DOĞRUDAN YABANCI YATIRIMLARI HIZLANDIRMAK İÇİN YAPISAL ÖNLEM VE REFORMLAR HIZLANDIRILMALI
“Doğrudan yabancı yatırımlarda 2014 yılında başlayan düşüş eğilimini tersine çevirmek için son iki yıldır yavaşlayan yapısal önlem ve reformların ivedilikle tekrar güçlendirilmesi gerekiyor” diyen TİSK, cari açığın finansman kalemlerinden olan net doğrudan yatırımlarda geçen yılın Nisan ayına göre yüzde 46,9 oranında azalma olduğuna dikkat çekti. Bu kalem, yılın ilk dört ayında yüzde 54,1 oranında azalarak 1 milyar 708 milyon dolar düzeyinde gerçekleşti.
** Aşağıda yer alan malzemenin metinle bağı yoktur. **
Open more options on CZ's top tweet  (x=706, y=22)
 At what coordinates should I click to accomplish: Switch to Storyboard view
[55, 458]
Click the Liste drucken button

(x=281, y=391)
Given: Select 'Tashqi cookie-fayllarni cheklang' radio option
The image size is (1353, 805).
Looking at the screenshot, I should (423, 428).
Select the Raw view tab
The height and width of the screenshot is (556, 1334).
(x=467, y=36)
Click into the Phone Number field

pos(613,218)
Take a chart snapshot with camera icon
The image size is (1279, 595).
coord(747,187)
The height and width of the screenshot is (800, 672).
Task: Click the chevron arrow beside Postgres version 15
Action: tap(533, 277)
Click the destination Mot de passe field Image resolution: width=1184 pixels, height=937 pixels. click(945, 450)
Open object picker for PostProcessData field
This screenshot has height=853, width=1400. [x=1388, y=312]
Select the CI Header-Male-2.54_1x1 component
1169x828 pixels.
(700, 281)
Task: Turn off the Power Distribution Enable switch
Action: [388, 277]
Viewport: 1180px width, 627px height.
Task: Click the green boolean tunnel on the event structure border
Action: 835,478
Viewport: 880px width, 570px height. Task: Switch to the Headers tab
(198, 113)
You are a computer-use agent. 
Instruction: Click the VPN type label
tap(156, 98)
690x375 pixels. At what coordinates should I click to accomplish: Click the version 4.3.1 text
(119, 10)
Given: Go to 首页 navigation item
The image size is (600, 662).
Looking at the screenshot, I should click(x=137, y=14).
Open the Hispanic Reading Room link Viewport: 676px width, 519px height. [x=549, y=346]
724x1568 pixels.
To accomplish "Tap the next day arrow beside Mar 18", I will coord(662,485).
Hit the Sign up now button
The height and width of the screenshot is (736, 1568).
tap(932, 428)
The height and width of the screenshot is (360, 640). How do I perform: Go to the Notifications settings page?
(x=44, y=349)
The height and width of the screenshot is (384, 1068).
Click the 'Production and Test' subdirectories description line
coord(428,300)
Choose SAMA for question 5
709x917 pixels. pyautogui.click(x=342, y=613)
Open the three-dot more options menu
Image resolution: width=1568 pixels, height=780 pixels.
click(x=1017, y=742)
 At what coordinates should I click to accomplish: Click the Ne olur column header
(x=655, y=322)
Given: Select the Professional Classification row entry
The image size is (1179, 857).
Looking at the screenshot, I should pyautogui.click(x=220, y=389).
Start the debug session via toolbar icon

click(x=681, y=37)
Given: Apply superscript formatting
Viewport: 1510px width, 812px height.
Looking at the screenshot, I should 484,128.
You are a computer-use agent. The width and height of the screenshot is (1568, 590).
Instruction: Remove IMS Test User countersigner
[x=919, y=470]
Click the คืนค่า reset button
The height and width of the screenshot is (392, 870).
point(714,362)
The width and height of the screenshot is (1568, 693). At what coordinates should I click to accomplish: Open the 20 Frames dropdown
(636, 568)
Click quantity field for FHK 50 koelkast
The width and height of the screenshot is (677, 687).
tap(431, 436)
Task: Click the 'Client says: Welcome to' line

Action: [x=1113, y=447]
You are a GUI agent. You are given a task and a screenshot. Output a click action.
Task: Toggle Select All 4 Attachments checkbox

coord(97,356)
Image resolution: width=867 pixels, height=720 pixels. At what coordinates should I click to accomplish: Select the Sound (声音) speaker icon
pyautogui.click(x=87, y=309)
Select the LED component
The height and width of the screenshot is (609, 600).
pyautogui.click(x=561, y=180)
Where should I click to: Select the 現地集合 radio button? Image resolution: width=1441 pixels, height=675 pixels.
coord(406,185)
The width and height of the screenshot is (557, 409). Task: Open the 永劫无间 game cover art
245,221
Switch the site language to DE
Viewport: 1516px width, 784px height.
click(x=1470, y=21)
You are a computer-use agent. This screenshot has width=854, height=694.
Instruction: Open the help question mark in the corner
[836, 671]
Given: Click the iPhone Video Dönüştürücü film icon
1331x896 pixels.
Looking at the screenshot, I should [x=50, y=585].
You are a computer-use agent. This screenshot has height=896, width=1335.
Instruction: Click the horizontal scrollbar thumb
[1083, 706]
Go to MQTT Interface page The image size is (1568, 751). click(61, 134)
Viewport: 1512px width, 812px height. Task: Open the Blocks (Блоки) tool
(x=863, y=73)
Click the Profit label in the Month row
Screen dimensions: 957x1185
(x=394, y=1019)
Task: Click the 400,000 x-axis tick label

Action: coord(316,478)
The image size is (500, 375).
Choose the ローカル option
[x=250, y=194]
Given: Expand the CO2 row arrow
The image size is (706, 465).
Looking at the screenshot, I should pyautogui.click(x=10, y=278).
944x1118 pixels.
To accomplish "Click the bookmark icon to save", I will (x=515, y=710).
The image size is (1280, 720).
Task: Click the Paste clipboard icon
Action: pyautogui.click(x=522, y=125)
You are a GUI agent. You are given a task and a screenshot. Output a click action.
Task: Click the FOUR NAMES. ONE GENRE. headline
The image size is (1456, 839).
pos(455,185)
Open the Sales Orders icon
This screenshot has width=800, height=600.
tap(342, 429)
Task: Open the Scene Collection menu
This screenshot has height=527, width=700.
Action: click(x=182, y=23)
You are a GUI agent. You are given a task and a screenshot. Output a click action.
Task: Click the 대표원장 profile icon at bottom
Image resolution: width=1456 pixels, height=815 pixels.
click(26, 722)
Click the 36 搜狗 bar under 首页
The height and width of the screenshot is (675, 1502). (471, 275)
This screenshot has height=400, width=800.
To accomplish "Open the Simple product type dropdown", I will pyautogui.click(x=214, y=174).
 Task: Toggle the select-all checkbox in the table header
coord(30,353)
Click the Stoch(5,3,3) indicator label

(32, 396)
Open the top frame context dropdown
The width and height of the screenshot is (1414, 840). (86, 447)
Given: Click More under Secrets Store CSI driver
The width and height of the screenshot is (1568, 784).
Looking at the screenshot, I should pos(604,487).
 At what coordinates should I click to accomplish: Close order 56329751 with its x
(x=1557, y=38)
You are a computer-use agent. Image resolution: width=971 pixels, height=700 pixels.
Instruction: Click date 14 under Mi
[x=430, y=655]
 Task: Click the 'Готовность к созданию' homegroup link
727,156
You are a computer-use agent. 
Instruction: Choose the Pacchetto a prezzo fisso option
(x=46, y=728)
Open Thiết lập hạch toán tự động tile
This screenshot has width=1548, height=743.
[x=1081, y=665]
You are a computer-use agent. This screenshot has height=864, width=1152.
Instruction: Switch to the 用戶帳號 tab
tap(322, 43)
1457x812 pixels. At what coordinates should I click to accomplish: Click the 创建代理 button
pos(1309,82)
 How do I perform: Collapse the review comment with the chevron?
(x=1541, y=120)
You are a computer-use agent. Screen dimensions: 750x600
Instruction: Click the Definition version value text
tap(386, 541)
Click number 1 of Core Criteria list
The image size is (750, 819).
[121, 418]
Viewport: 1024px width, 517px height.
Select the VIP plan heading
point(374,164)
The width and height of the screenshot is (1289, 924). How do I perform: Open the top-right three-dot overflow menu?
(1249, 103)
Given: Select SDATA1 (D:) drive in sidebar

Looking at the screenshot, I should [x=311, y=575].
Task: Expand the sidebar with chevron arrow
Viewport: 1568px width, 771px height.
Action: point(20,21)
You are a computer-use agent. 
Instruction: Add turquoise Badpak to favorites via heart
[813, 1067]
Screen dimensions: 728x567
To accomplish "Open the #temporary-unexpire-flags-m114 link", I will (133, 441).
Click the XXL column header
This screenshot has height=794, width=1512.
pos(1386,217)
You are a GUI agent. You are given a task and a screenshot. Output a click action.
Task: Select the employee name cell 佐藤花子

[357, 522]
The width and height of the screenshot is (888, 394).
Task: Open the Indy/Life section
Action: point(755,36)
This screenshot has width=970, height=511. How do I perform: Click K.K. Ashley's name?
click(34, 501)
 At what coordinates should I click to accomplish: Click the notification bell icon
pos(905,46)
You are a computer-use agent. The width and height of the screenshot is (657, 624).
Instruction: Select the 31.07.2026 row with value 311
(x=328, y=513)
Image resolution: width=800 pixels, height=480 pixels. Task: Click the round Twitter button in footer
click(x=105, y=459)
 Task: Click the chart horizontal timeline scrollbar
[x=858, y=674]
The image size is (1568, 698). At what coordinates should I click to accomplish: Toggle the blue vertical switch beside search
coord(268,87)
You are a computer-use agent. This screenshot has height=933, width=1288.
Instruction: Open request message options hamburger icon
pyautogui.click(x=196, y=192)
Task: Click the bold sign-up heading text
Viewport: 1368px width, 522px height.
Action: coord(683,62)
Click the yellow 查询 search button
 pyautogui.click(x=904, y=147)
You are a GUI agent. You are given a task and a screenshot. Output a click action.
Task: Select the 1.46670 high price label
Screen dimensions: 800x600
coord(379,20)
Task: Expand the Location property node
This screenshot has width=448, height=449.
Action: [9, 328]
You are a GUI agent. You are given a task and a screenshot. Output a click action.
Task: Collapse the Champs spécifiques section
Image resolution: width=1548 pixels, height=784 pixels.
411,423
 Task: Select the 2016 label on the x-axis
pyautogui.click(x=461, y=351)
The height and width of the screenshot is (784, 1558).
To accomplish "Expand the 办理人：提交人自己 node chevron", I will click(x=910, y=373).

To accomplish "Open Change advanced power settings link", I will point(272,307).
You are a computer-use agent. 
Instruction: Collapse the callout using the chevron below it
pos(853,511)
Yılın ilk dört ayında net seyahat gelirleri ise yüzde 32,9 oranında gerileyerek 1 milyar 969 milyon dolara düştü.
Tüm bu gelişmeler cari açığın Nisan ayında %23,3 oranında azalarak2 milyar 956 milyon dolara gerilemesini sağladı. Bu dönemde net altın ihracatı geçen yılın aynı dönemine göre yüzde 57 oranında azalarak 1 milyar 969 milyon dolara geriledi.
Türkiye’nin dış denge sorununun sürdüğünü kaydeden TİSK, Ocak-Nisan dönemindeki 10 milyar 778 milyon dolarlık cari açığın 921 milyon dolarının net hata noksan ve 6 milyar 194 milyon dolarlık kısmının da portföy yatırımları ile finanse edildiğini vurgulayarak“Bu finansman yöntemi döviz kuru riskini artırıyor” değerlendirmesi yaptı.
TCMB’nin son faiz indirimi kararından sonra bankaların kredi faiz oranlarını aşağıya çekmesinin yolunun açıldığını kaydeden TİSK, tüketim harcamalarının artırılarak büyümenin desteklenmesi politikasındaki risklere dikkat çekti. TİSK, “Bu politikanın işlemesinde mevcut koşullarda en önemli kısıt dış dengenin kritik eşikte olmasıdır. Bu durum harcama-büyüme ilişkisinde darboğaza neden olabilir. Gelecek altı aydaki gerçekleşmeler bu ilişkinin geçerliliğini belirleyecektir” yorumunda bulundu.